Recently, two recorded copy number variants in the Database of Genomic Variants (DGV), Gain_79017  and Loss_53177 , have been identified in normal individuals with incidence of 2 in 90 (>2.2%) and 2 in 1,854 (1,064 plus 790; approximately 1‰), respectively. Those two variants could be potential hot-spot rearrangement sites for Oguchi’s disease. The duplication of the exon 3 (Gain_79017) is predicted to be pathogenic by inserting 61 nucleotides in the coding region of the mRNA transcripts, causing a frameshift effect and triggering the NMD. The loss of the exon 11 to 16 (Loss_53177) is also predicted to be pathogenic by lacking the function of the C-terminus. Therefore, the incidence of Oguchi’s disease caused by the SAG gene mutations could be higher than expected. The relative low number of reports on SAG gene mutations could partly be explained by the putative pathogenic SAG deletions/duplications that escape the most common mutation screening methods for detecting point or minute mutations. The identification of the first deletion in the SAG gene described in this study will suggest the idea that the search for possible rearrangements in the SAG gene should be routinely performed in all patients with Oguchi’s disease if there is a negative result of the mutation screening of the SAG gene in one or two alleles.

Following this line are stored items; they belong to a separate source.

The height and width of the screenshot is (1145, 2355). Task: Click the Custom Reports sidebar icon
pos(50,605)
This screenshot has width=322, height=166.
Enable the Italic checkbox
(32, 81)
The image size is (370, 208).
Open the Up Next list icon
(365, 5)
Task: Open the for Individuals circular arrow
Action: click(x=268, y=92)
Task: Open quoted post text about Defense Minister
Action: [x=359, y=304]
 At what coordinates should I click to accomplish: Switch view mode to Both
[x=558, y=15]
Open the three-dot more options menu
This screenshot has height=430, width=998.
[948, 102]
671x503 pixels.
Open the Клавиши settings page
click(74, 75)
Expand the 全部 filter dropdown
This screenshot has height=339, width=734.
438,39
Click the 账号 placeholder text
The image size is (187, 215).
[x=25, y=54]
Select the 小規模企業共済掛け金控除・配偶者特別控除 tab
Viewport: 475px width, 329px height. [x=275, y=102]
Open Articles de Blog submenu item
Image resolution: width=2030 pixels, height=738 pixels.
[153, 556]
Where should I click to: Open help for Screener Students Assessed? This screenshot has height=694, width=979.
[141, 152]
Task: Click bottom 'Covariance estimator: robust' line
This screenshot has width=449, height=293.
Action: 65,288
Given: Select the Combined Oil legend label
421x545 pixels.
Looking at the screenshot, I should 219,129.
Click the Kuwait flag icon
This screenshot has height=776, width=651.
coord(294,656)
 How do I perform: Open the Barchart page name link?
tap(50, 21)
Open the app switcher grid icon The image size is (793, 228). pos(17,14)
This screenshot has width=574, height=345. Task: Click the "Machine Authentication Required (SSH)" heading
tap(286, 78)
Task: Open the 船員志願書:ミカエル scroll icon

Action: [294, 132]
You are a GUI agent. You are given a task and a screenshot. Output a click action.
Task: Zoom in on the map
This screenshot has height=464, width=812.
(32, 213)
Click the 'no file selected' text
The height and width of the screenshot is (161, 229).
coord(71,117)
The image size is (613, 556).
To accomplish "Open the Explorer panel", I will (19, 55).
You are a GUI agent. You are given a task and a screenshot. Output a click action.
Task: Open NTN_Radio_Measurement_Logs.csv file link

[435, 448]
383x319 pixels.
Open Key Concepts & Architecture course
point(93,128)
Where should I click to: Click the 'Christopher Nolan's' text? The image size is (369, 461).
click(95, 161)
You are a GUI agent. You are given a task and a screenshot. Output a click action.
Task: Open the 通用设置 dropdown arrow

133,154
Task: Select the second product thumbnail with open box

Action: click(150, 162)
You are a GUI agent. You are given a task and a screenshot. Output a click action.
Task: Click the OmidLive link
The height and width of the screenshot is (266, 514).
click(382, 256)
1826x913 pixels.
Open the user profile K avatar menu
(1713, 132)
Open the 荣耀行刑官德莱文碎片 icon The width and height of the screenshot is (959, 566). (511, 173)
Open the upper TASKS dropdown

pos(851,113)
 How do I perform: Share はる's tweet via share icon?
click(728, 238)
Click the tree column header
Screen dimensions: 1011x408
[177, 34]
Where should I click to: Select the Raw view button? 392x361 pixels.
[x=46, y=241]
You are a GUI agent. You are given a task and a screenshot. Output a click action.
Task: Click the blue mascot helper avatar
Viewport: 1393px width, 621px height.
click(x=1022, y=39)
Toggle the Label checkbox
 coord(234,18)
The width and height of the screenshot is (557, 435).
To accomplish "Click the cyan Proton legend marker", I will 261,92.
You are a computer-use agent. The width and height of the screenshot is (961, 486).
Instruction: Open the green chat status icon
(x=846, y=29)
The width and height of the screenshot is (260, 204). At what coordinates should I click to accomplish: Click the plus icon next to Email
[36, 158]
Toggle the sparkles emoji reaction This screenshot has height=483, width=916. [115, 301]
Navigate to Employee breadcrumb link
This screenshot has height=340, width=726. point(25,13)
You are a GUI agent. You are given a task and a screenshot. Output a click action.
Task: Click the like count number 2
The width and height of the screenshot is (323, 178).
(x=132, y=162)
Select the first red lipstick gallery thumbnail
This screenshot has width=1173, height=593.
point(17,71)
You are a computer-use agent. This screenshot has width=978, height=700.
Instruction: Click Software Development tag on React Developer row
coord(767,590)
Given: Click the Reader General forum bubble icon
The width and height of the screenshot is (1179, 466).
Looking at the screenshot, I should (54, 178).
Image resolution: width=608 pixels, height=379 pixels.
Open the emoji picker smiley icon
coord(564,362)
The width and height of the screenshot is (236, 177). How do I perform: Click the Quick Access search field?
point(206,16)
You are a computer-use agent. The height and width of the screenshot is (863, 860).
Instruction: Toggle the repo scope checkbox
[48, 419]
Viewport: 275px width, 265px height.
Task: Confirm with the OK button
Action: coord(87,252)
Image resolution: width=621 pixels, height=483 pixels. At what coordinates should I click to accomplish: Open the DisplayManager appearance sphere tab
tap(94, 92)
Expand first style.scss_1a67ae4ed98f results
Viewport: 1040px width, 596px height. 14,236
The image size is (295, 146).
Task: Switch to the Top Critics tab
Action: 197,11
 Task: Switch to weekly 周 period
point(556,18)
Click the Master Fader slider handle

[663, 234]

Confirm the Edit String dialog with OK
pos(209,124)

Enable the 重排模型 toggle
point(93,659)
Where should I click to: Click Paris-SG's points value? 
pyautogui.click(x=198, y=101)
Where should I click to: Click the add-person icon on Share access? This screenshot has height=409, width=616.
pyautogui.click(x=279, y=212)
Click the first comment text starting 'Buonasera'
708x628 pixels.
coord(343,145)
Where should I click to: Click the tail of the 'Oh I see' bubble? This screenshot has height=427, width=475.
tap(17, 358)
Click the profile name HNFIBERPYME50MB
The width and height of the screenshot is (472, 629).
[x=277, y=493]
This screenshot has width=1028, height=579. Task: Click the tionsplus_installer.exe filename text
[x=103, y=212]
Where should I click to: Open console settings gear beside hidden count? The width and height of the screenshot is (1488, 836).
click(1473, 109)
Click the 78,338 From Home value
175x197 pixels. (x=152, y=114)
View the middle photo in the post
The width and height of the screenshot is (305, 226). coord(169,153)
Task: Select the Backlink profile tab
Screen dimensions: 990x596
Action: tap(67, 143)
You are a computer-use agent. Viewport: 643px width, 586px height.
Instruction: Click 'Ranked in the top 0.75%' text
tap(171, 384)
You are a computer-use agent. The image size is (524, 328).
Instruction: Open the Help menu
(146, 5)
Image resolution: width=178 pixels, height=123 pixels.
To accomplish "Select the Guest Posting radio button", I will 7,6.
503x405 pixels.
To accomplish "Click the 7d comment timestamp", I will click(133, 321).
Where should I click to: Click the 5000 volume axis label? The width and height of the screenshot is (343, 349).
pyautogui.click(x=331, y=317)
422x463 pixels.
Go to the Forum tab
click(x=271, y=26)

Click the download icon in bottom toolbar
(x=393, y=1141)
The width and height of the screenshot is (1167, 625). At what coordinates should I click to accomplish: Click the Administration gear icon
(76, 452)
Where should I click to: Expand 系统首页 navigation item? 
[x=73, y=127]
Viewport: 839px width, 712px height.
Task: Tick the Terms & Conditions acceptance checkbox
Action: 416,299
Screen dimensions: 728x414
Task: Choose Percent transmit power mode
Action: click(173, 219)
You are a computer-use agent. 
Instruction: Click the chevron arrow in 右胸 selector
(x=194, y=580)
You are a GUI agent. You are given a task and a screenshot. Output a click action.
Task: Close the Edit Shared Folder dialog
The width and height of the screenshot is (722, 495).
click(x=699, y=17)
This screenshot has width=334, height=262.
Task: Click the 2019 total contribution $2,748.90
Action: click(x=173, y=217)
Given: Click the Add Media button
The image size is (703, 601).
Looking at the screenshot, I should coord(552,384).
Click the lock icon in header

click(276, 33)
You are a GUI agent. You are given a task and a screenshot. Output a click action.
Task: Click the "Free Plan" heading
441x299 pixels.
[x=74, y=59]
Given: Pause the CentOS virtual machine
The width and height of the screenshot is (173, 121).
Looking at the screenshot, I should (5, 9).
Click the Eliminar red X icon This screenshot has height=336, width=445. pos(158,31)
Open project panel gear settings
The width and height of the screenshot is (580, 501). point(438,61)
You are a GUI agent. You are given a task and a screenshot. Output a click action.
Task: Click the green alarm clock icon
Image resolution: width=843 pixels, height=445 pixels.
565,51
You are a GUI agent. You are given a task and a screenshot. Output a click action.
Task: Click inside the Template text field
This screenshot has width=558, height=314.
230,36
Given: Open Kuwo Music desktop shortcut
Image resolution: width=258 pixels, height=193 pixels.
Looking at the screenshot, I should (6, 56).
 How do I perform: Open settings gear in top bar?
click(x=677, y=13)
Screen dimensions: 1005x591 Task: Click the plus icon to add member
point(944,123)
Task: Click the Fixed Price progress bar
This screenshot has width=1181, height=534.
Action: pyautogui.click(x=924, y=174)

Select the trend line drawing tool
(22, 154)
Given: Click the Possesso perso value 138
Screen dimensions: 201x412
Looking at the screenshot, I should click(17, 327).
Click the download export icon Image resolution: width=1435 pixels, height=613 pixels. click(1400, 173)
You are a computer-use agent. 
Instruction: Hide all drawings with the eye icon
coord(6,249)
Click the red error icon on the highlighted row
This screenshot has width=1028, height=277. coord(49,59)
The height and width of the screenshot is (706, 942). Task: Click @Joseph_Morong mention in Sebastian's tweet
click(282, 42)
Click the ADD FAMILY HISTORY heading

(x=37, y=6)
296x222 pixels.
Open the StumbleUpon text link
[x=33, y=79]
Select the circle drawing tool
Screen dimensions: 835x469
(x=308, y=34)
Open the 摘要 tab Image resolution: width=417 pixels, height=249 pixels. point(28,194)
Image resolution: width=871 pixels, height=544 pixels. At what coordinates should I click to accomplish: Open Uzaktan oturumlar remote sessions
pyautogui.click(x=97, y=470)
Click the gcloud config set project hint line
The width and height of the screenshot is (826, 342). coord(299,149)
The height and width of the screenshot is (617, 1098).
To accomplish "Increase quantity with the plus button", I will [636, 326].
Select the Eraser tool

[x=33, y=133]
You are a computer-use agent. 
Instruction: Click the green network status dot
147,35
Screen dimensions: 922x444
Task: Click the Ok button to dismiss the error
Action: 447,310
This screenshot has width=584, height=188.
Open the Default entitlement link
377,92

In summary, the compound heterozygosity for a heterozygous nonsense mutation and a heterozygous deletion of 3,224 bp encompassing exon 2 in the SAG gene would putatively explain Oguchi’s disease in a Chinese family. Here, we emphasize that qPCR analysis should be performed if the mutation screening of the SAG gene fails to detect the aberrant variants in patients with Oguchi’s disease. The novel heterozygous deletion in the SAG gene identified with the qPCR method in this study will expand the spectrum of SAG mutations associated with Oguchi’s disease, and this will help to elucidate further the role of this gene in the etiology of Oguchi’s disease.